Data shown:
━━━━━━
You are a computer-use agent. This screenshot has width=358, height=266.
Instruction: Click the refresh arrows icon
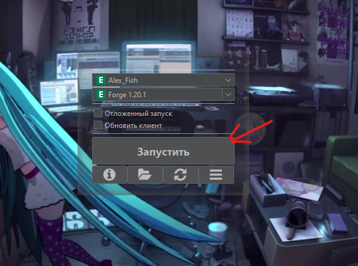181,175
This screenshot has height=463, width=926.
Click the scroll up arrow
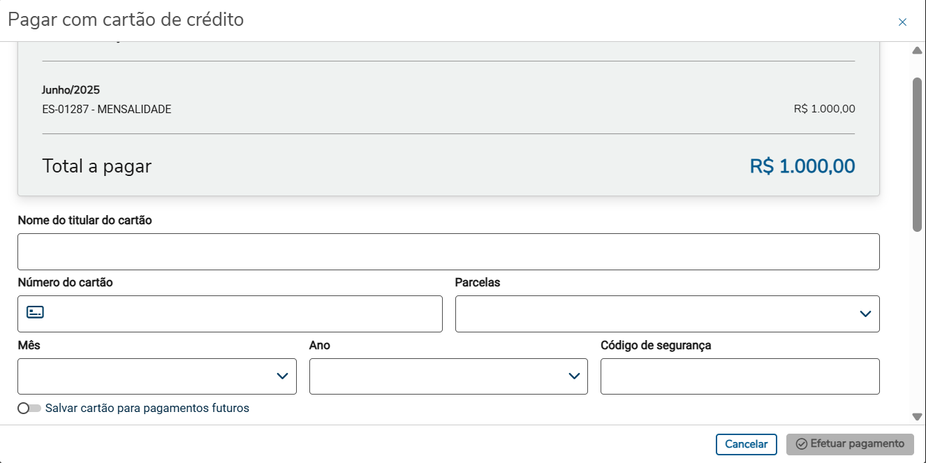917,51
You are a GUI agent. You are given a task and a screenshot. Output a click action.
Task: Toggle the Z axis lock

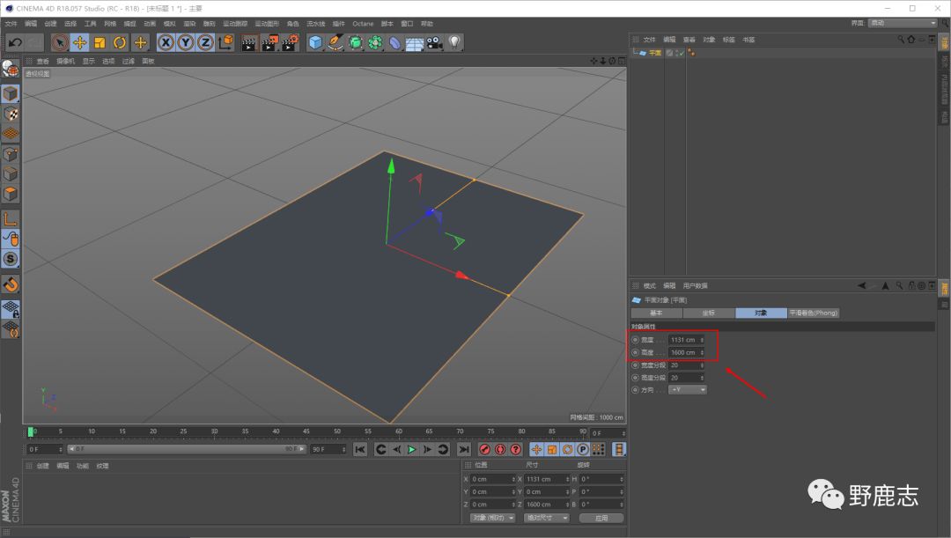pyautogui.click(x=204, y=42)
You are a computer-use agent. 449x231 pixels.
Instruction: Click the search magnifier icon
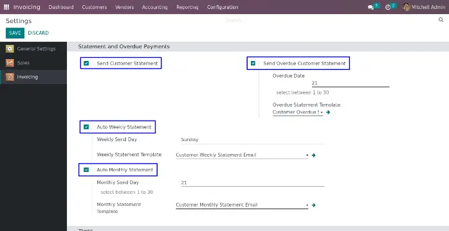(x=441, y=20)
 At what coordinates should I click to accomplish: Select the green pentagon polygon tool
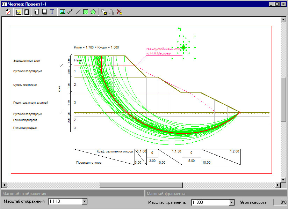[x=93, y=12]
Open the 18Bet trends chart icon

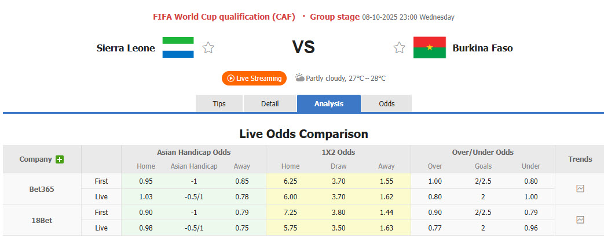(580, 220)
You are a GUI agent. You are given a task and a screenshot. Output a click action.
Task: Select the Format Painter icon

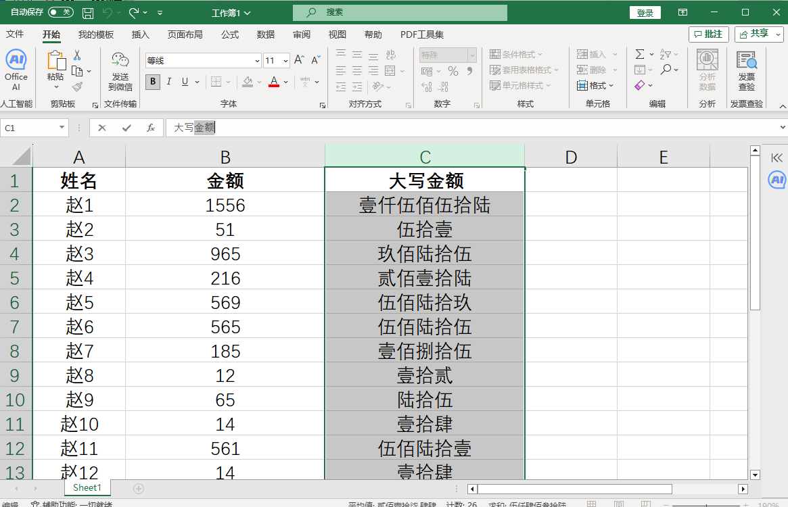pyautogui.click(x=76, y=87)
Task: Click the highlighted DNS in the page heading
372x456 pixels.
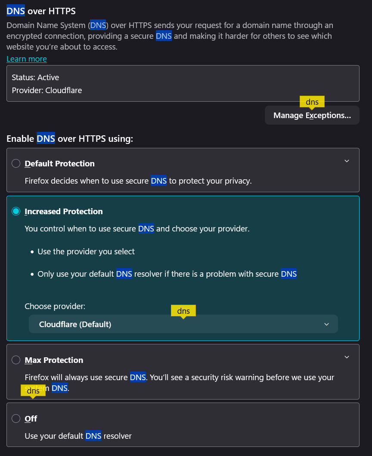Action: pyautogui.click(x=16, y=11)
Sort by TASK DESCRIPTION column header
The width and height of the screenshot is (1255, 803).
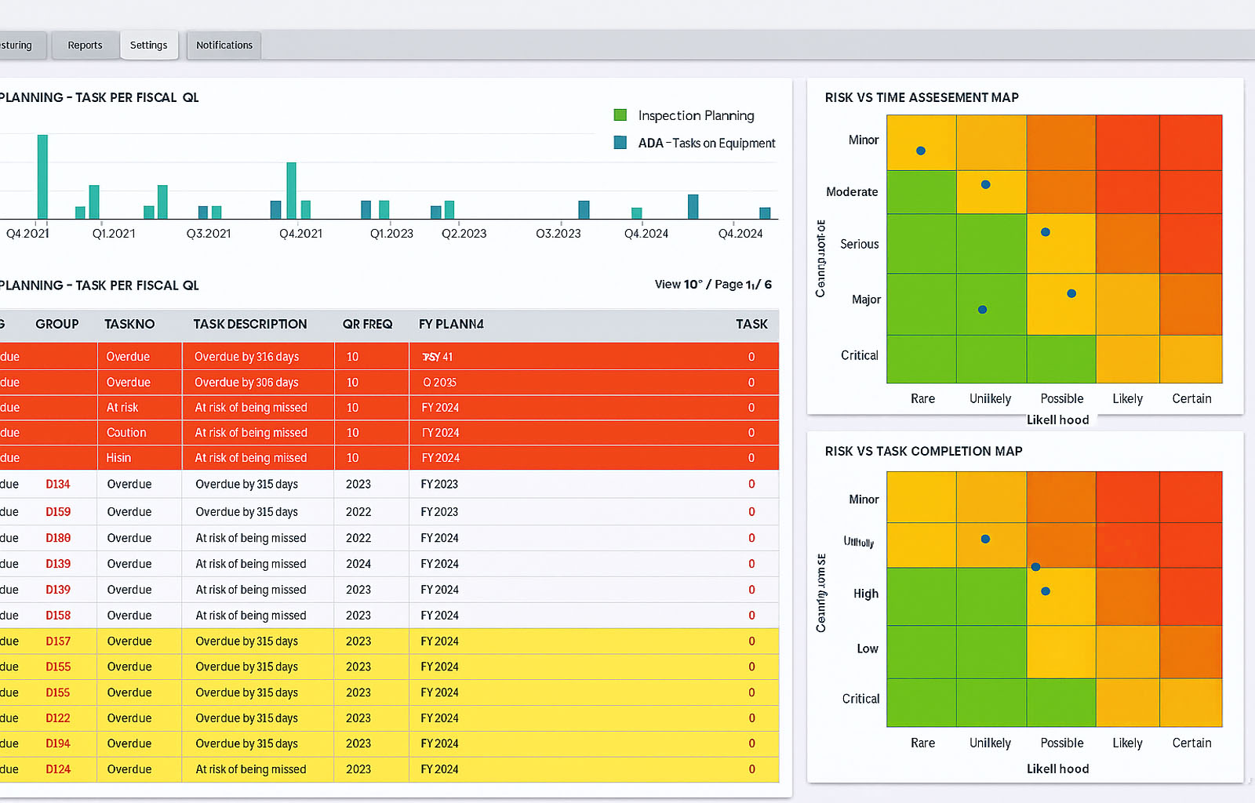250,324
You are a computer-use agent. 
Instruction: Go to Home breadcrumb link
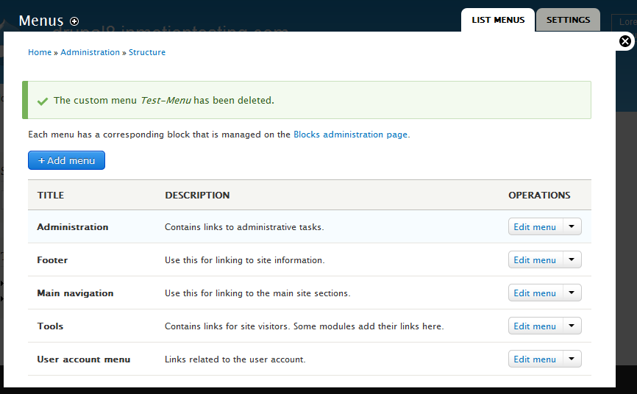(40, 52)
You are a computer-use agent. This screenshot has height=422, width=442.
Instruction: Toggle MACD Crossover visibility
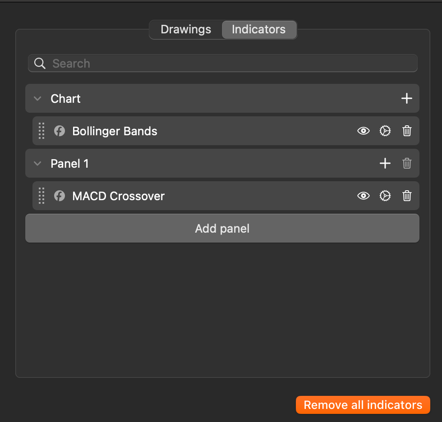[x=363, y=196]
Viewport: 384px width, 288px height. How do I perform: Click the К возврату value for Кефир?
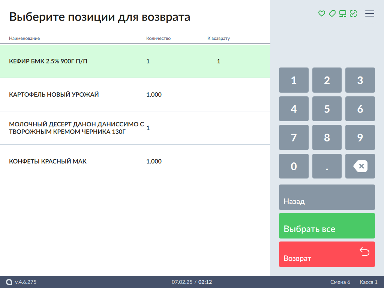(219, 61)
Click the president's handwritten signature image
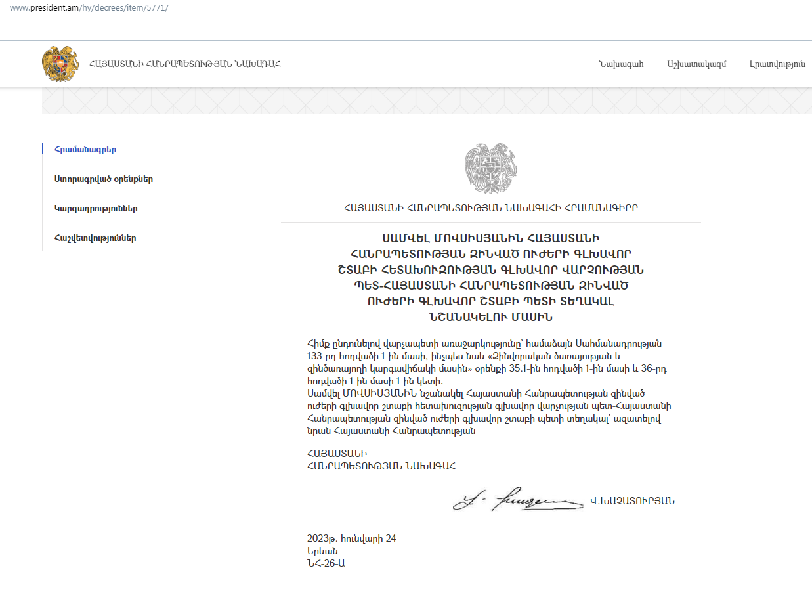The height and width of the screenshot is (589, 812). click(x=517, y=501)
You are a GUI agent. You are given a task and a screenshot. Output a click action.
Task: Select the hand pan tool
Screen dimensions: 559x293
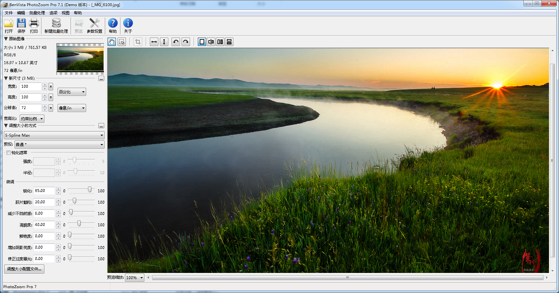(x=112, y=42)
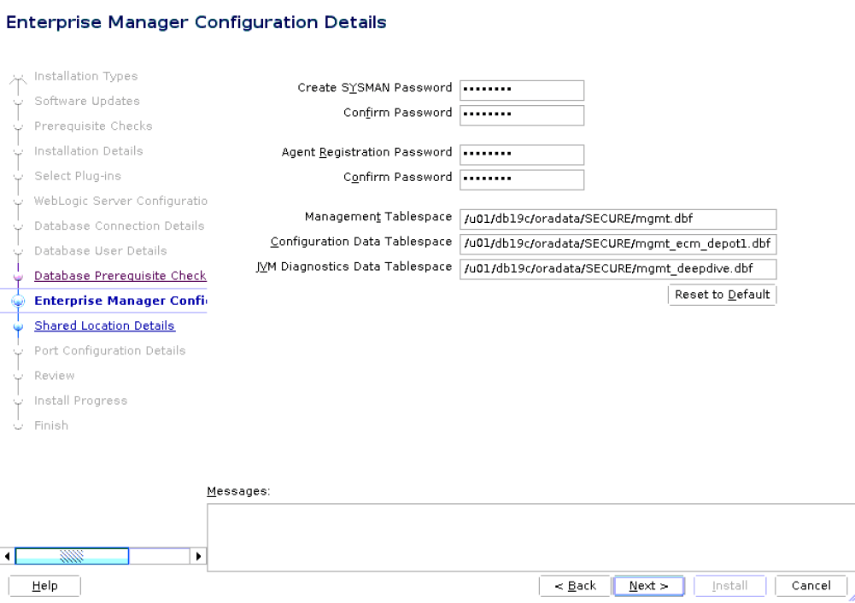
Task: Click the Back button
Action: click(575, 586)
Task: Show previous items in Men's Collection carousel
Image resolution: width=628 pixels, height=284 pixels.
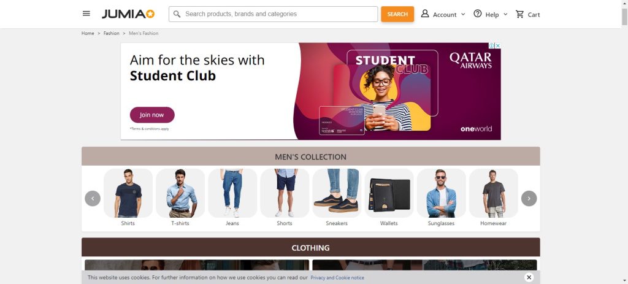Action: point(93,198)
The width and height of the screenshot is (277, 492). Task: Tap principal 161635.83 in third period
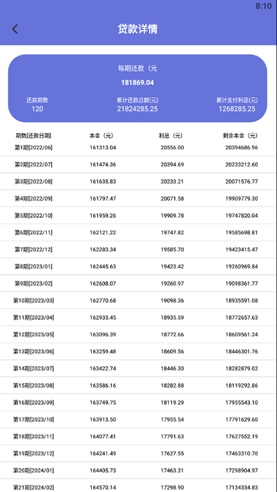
━━━━━━
Work order: Count every line above that includes the string "agent", and answer with the count only.

Completed exercise: 7